“Thank you for increasing awareness of breast cancer with Saturday’s pink paper. Next September — we missed this past month’s prostate awareness month — perhaps you could increase awareness of prostate cancer by printing the paper in a light blue hue, the national symbol for prostate cancer.”
— Gerald H. Holman, Amarillo
Dr. Gerald Holman rested in bed at his Wolflin house last week. Three pillows propped up his head. If he needed Audrey, his wife of nearly 59 years, he lightly tapped the wall behind him.
Spread out on the king-sized bed were an iPhone, an iPad and medications in a small zipped bag. A glass of water was at his side, and he frequently took a long draw from it.
“Thanks for coming,” he said. “Sorry I can’t get up.”
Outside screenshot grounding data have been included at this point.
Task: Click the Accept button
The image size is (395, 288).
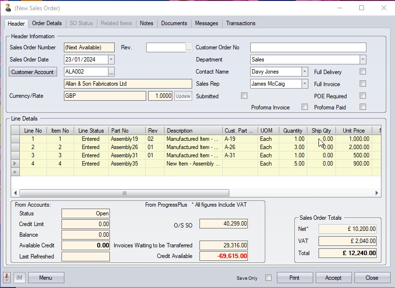Action: point(333,278)
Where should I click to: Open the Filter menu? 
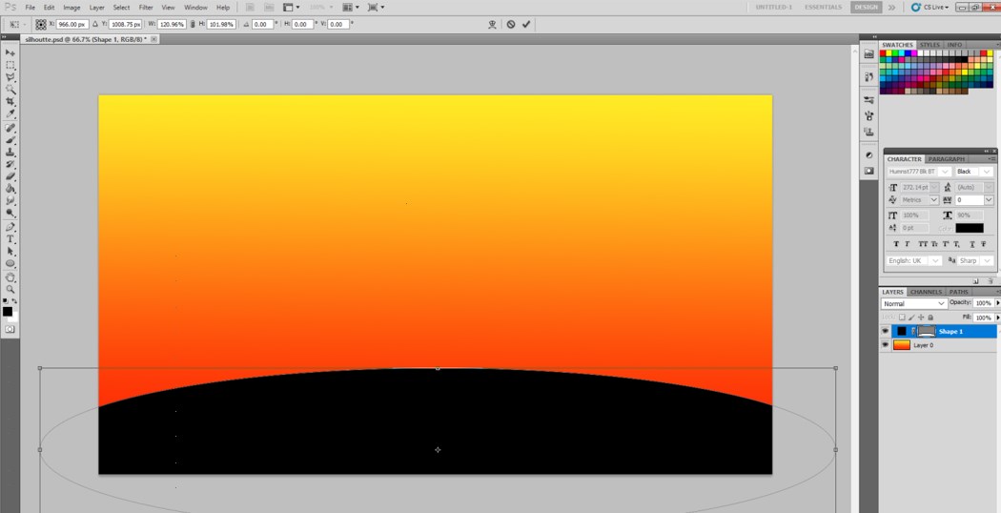[146, 7]
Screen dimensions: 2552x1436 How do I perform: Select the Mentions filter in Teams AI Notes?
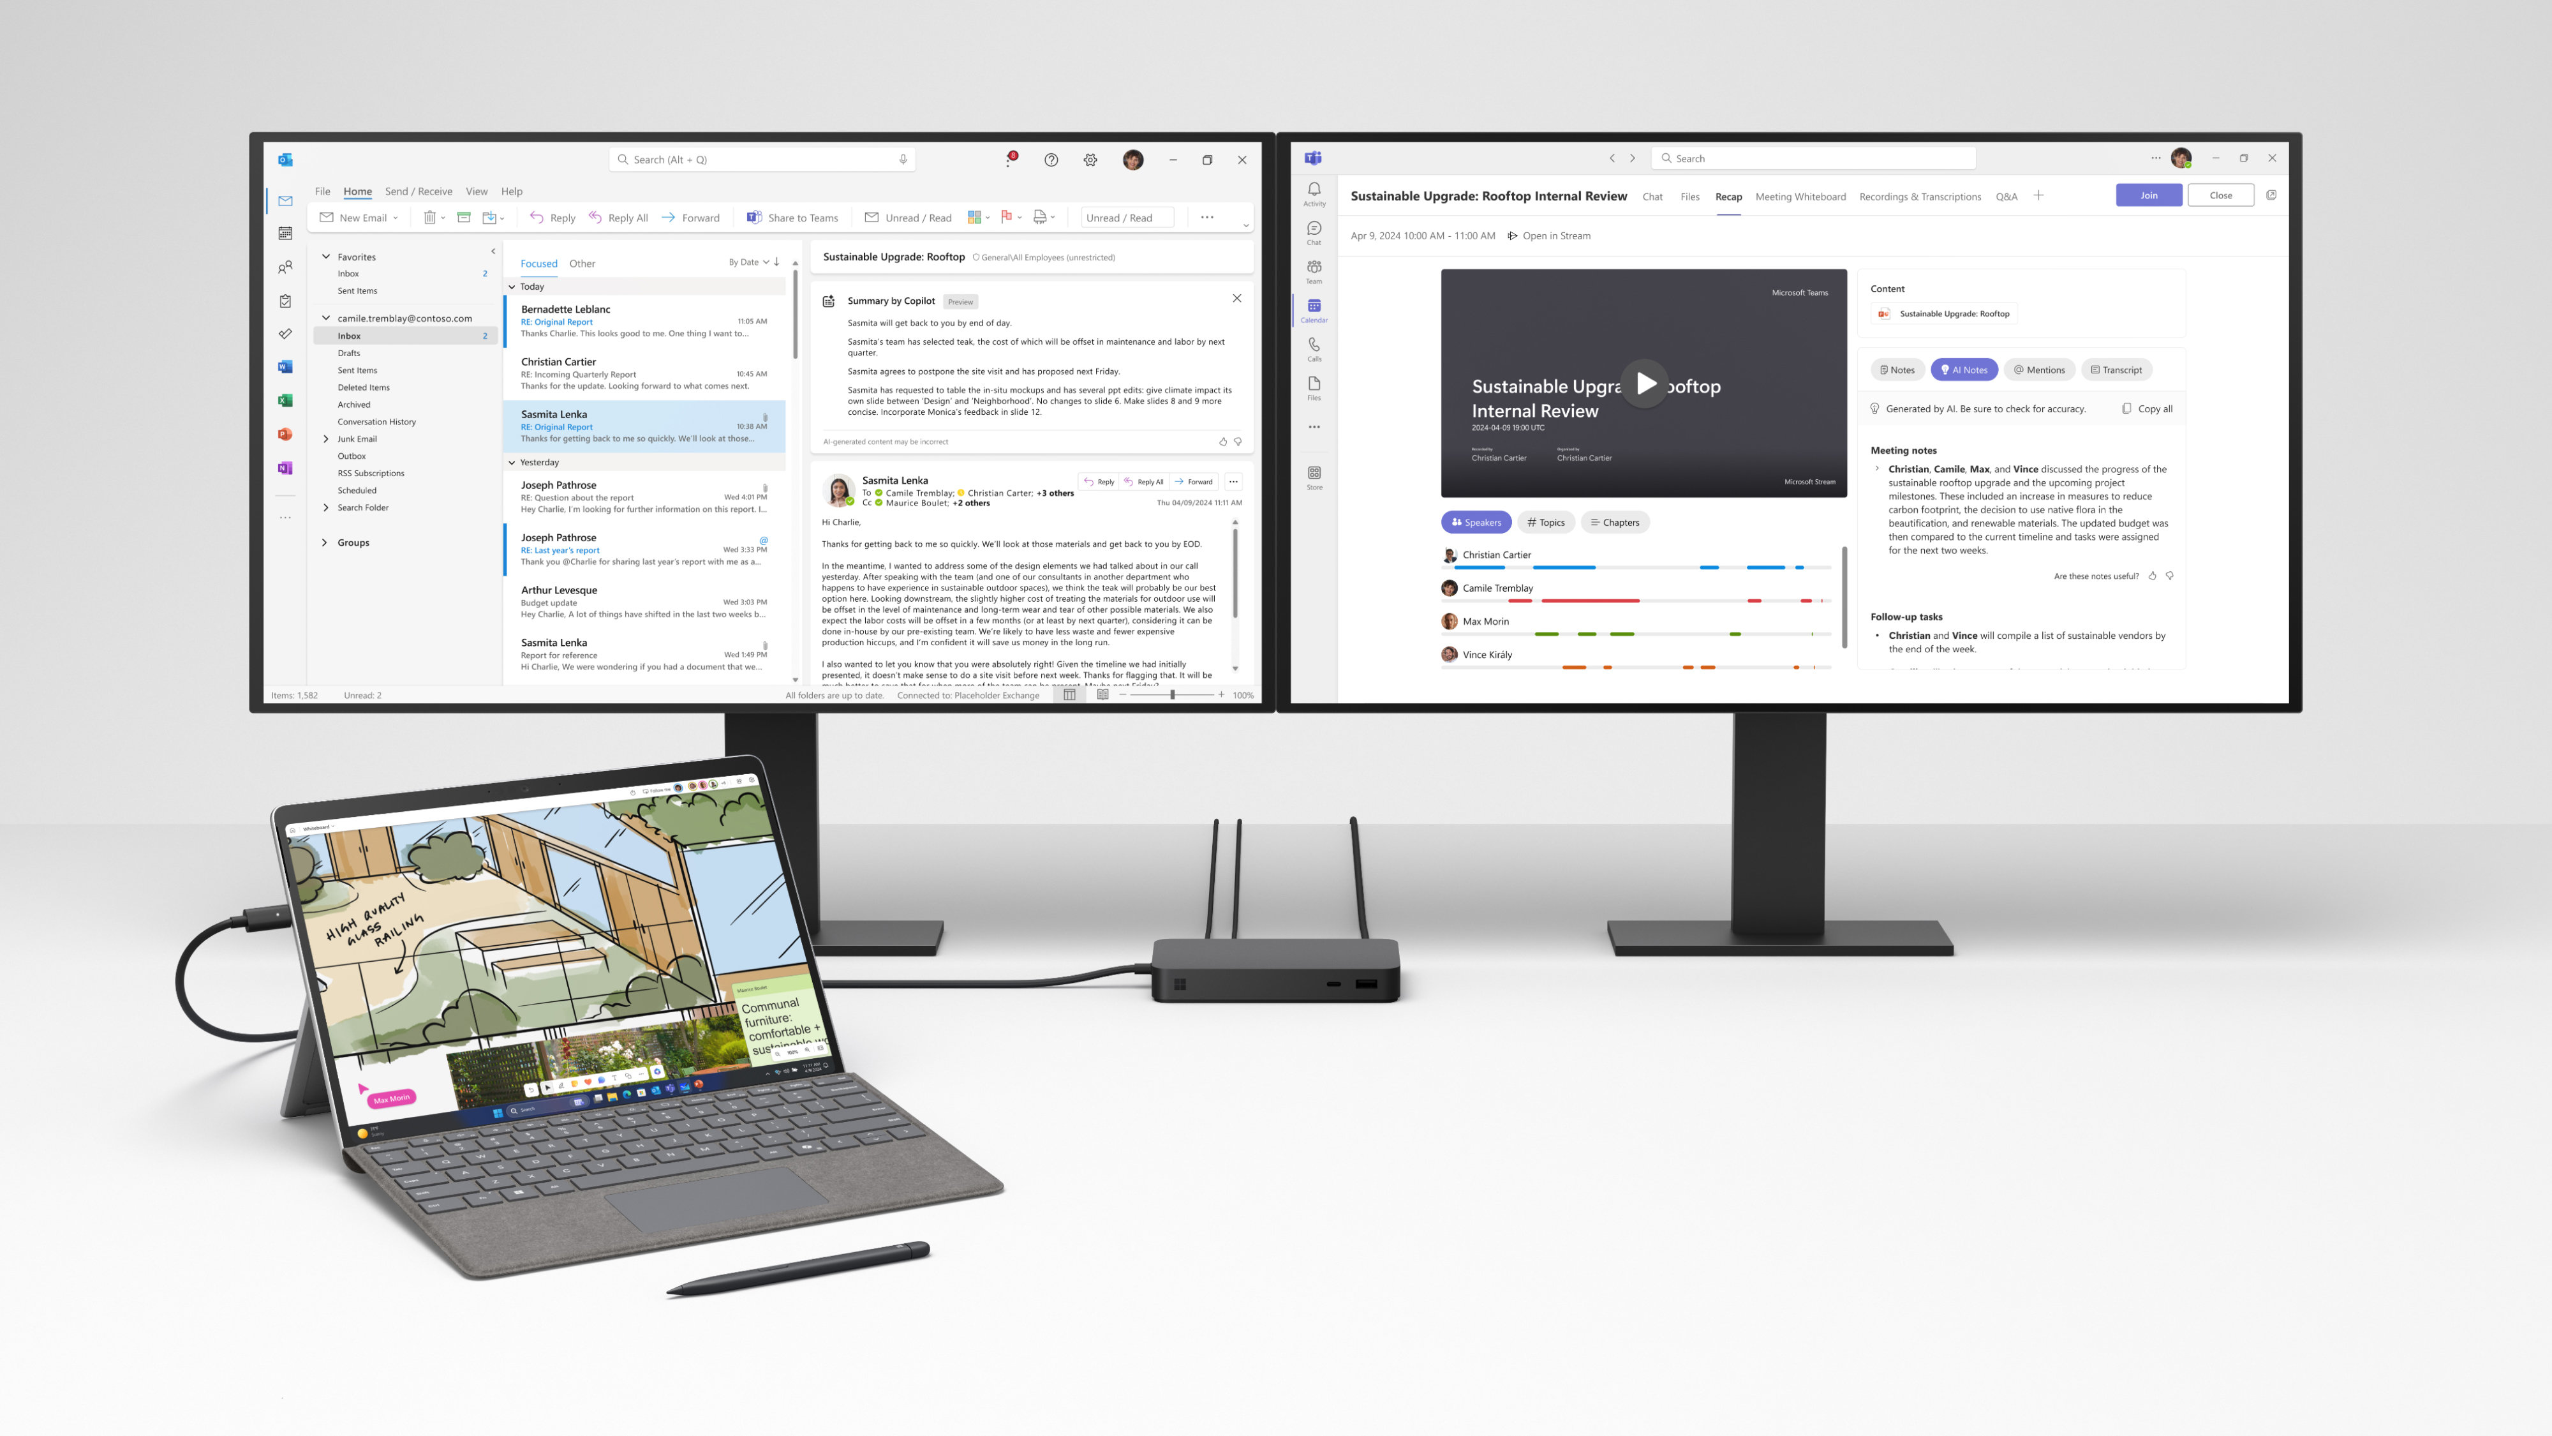click(2039, 371)
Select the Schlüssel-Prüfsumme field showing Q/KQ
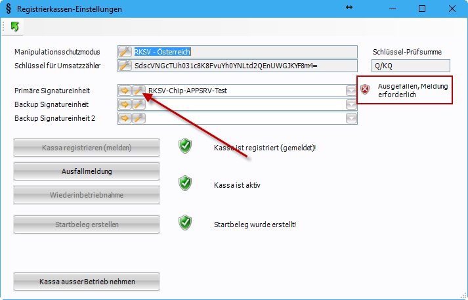Image resolution: width=468 pixels, height=300 pixels. [410, 66]
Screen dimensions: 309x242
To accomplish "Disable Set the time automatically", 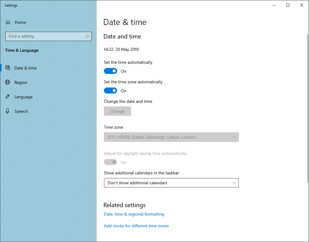I will pyautogui.click(x=111, y=71).
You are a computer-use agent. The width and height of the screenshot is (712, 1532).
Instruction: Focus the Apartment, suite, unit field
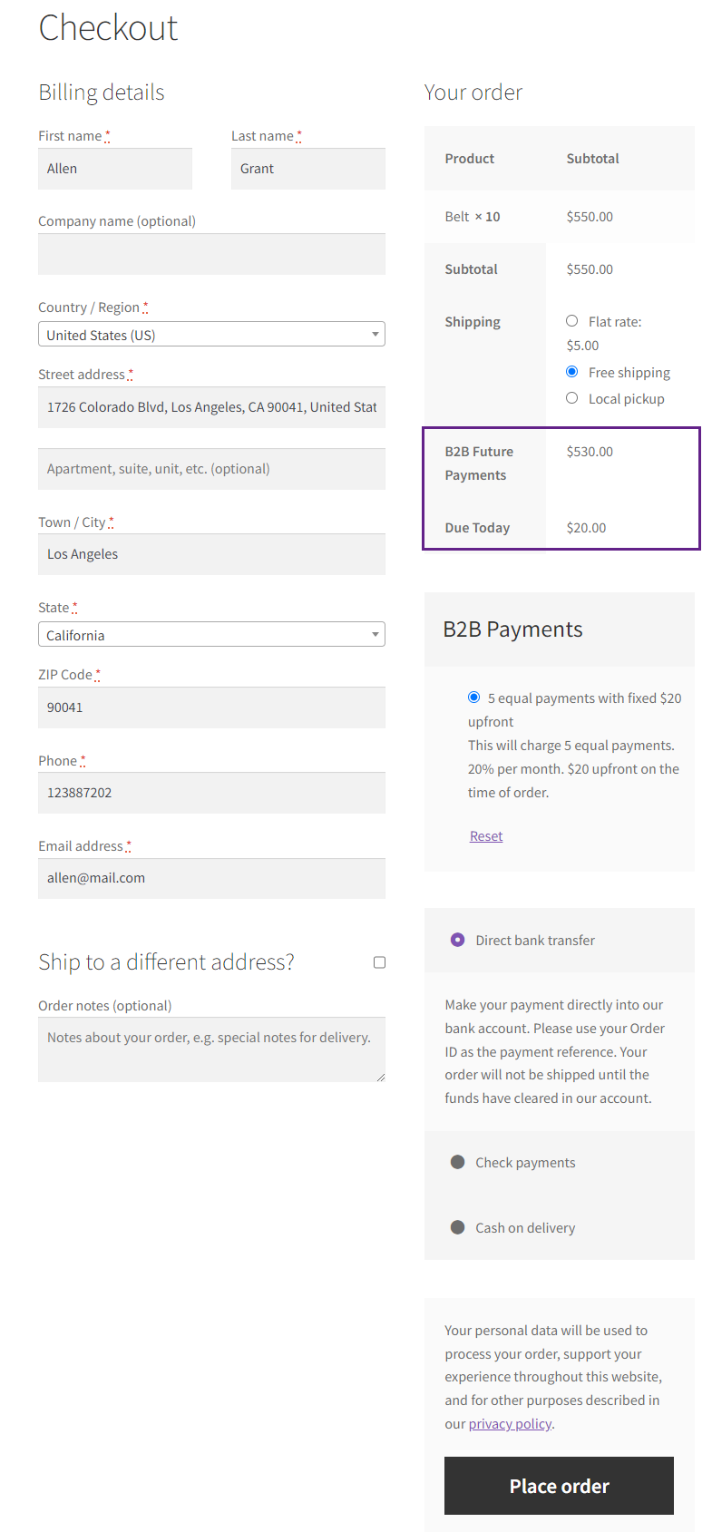point(211,469)
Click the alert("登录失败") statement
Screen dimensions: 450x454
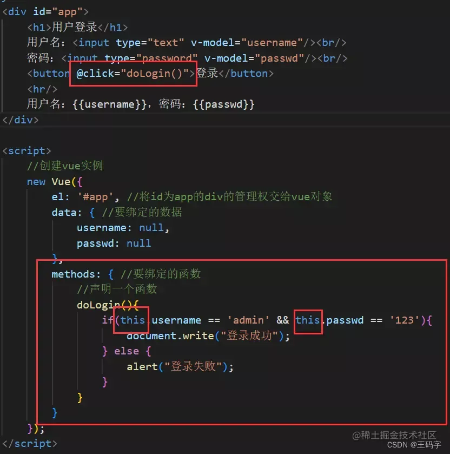pyautogui.click(x=180, y=367)
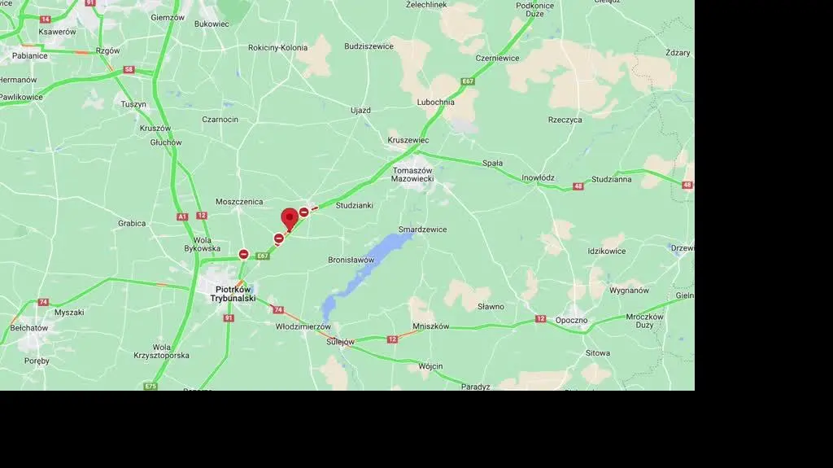Select the Smardzewice place label

pos(422,230)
His 83-year-old body, underneath light gold pajamas, was thin and frail. But his voice was strong, his mind alert and his focus was on others, not himself.
“I’ll be dead in a month,” he said almost matter-of-factly. “At the most, three months.”
Holman said he had some goals he likely won’t make. He wants to see who wins the November presidential election. He and Audrey wanted to return to their beloved Sanibel Island in Florida, but he’s too weak for that. He dearly wants to make it to Sept. 25, his 59th wedding anniversary.
Without Audrey, he said, he wouldn’t have made it this far.
But there was a more immediate goal.
“It’s only a few days away,” he said, “and I think I’ll make that.”
It was to see the Amarillo Globe-News printed on light blue paper. Don’t adjust your newspaper. It’s intentional.